## Records provided
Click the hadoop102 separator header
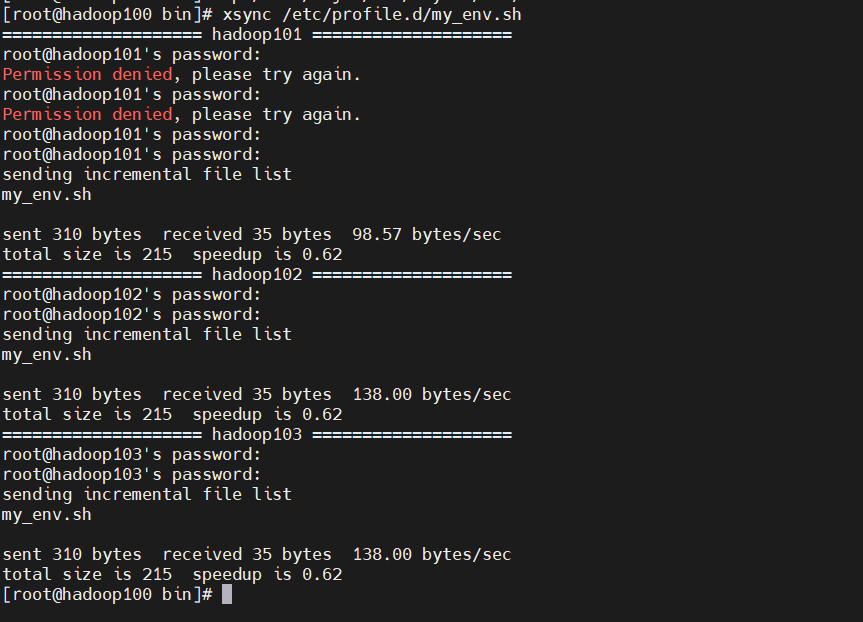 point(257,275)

==

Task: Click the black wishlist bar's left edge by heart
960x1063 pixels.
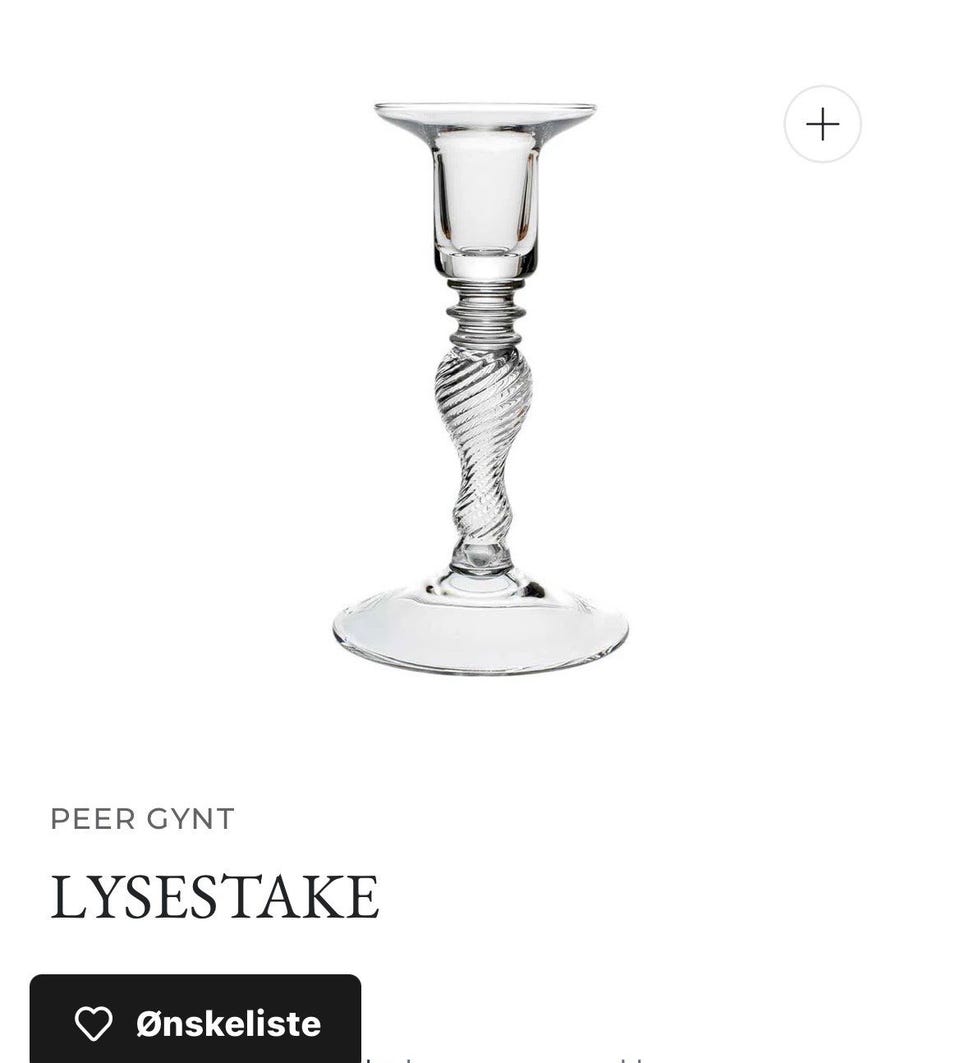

--

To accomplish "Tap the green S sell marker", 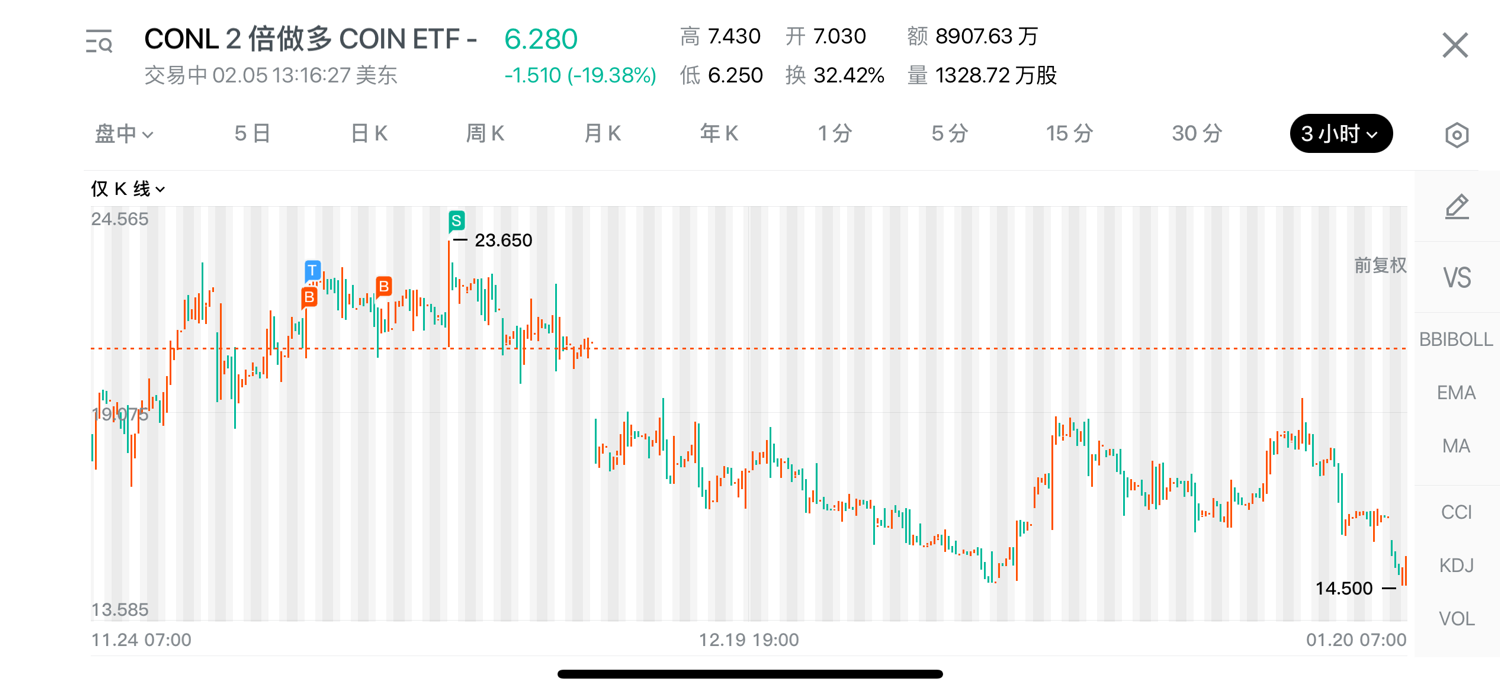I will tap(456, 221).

## Instructions for the task
In the records above, the line with "Task: Click the" marks the start and the line with "960x1063 pixels." marks the end; copy that stretch exactly, both lines included, and nothing else.

## Written solution
Task: Click the black wishlist bar's left edge by heart
960x1063 pixels.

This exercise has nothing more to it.